Schema Contracts Aren’t Hard with AsyncAPI
Instead of “wild west” event schemas, .NET teams can adopt AsyncAPI to describe event contracts, similar to Swagger for REST.
Example OrderPlacedEvent AsyncAPI snippet:
components:
messages:
OrderPlacedEvent:
contentType: application/json
payload:
type: object
properties:
orderId:
type: string
format: uuid
customerEmail:
type: string
Tools like NSwag + AsyncAPI generator can auto-generate C# contracts from this spec, removing guesswork.

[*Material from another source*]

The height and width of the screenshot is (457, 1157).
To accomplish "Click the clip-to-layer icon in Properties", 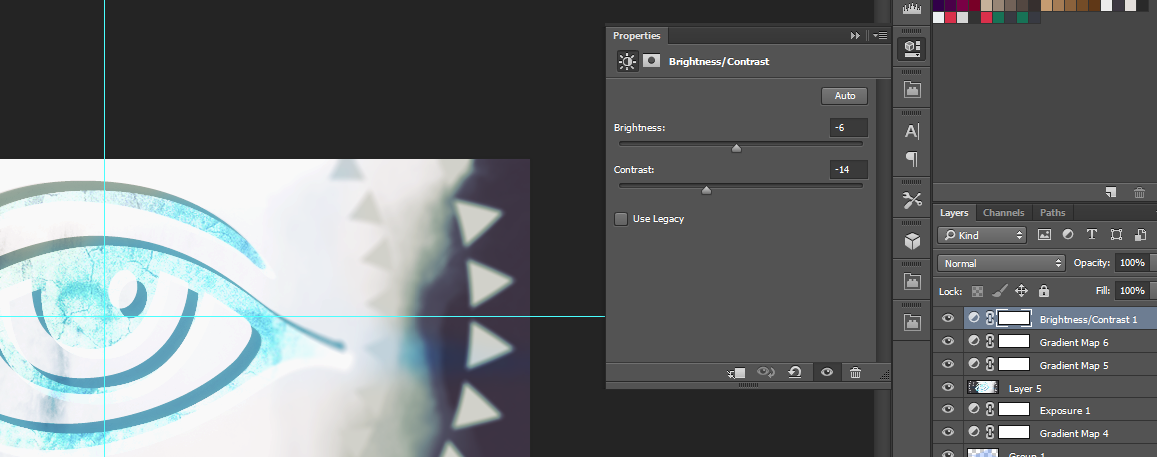I will 736,373.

Debugging Isn’t Hard with Event Stores
If you want full auditing and replayability, libraries like EventStoreDB integrate smoothly with .NET.
// Append to stream
await eventStore.AppendToStreamAsync(
$"order-{orderId}",
StreamState.Any,
new[] { new EventData(Uuid.NewUuid(), "OrderPlaced", JsonSerializer.SerializeToUtf8Bytes(evt)) }
);
// Read back
var events = eventStore.ReadStreamAsync(Direction.Forwards, $"order-{orderId}", StreamPosition.Start);
await foreach (var resolvedEvent in events)
{
Console.WriteLine($"Event: {resolvedEvent.Event.EventType}");
}
Debugging = replay from the event log, no mystery black box.
Summary (with .NET Focus)
Event-driven systems don’t have to be hard when you leverage the right patterns and libraries:
- MediatR: simple in-process events, evolves to distributed.
- MassTransit / NServiceBus: cross-service pub/sub with retries, DLQs, observability baked in.
- Outbox pattern: guarantees no event loss.
- OpenTelemetry: distributed tracing across async boundaries.
- AsyncAPI / NSwag: enforce clear event contracts.
- EventStoreDB: full event sourcing + replay for debugging.
With these tools, most of the “hard” parts are already solved, so you can focus on domain modeling and business outcomes, not plumbing.